In Stop Acting Rich: And Start Living like a Real Millionaire, I detail why so many people who are not rich hyper spend on luxuries. Often they think that collecting these expensive toys will enhance their overall satisfaction with life. But, as you will read in detail, happiness in life has little to do with what you wear, drive, eat or drink. The people with the greatest satisfaction are those who live below their means. Even during the recent peaks of income production, the residential real estate market and the bull stock market when the main survey for this book was undertaken these millionaires maintained their habits of thrift and frugality. In other words, increasing asset values did not cause the majority of wealthy people to hyperspend.
So who are these hyper spenders really emulating? They are merely mimicking the behaviors of people like themselves who are not rich but act in ways they think the economically successful people act.
6 thoughts on “Stop Acting Rich: Preface, Part I”
I’m so excited about this book, I loved The Millionaire Next Door. I wish there were a download option but at least there’s the MP3 CD.
Thank you for your work,
thanks, what i have read so far tells me that there is still hope for me to become a multi millionaire
I read “The Millionaire Next Door” twice. It is loaded with information. I’ve had it on my coffee table for years. Everyone that see’s it– want to know more!
I have never found anything in this book but TRUTH and good knowledge. If more people would take the time to read and understand, they could really prosper and maybe-just maybe-become a millionaire.
Thanks, keep ’em coming!!!
I am so excited to read this book.

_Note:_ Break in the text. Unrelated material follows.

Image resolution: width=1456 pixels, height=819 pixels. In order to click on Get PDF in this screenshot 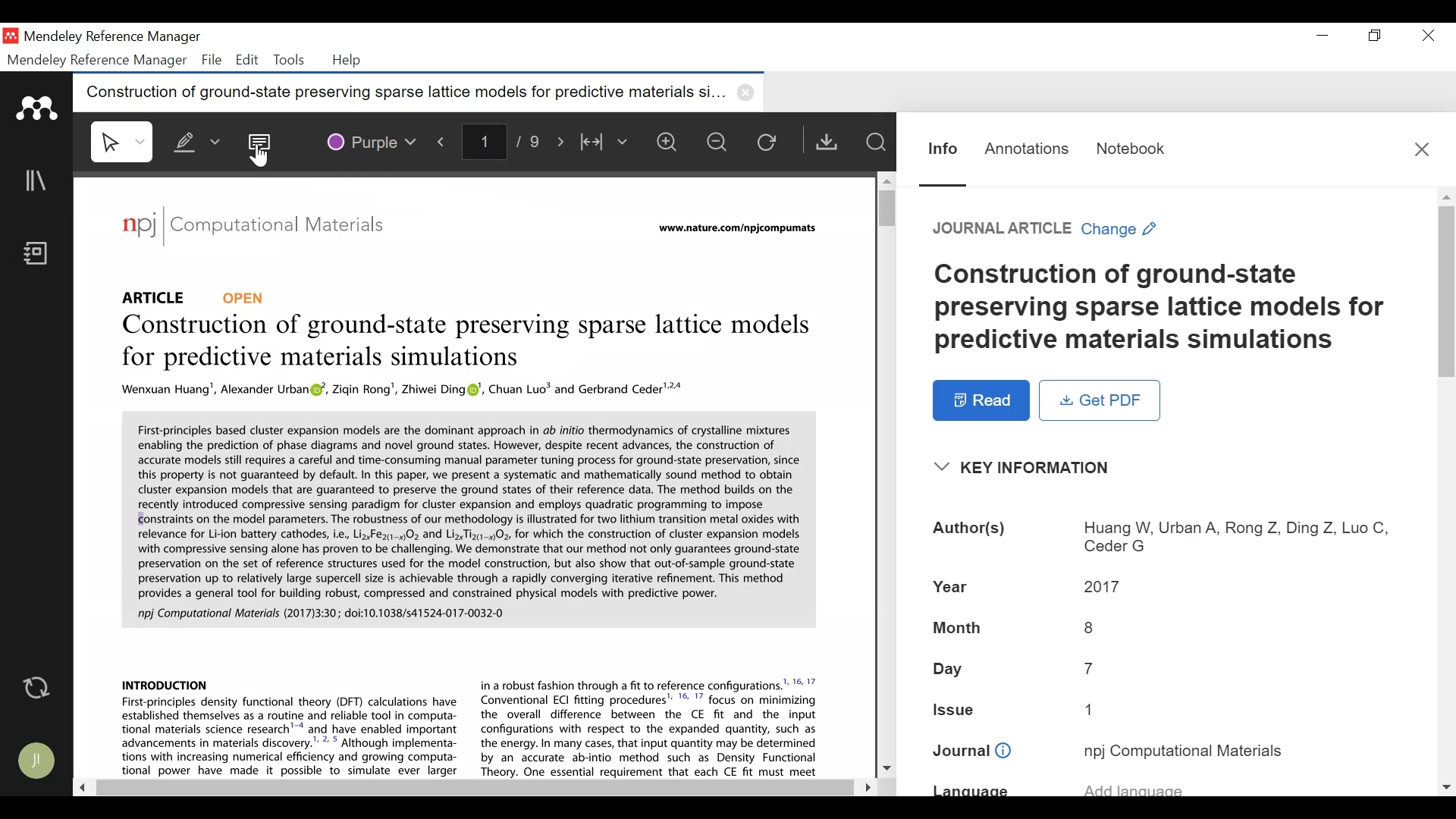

Despite having higher incomes than all of our friends, my husband and I live in the smallest house, drive the cheapest (paid cash for)cars, and spend the least amount of money. Our friends are always buying new TV’s, cars, and remodeling things in their homes (all of which they have to borrow money for). We are the only couple with any real savings or retirement. It is hard not to get sucked into “consumerism” when you are surrounded by people who buy things. Reading books like this remind and reassure me of the road we are on! Can’t wait to read it…thanks!
I have read The Millionaire Next door in 2007 which was given by my Mentor and and more than a father but unfortunately He left the world in 2007 only. When I started reading this Book I was in Debt but after reading this book, which ofcourse change my psychology towards money spending. How money involved emotion in day to day life. Then Finally in 2008 I discovered Dave Ramsey, A awesome personality. Today just after 3 years I am debt free and on they way to becoming rich. Thanks to Dr. Thomas Staney & Late Dr. Neeraj Datta who gave this book to me.
The title really opened my eyes even wider now, because i thought one would have to act a certain way,before other things change. I am going to purchase this book this week.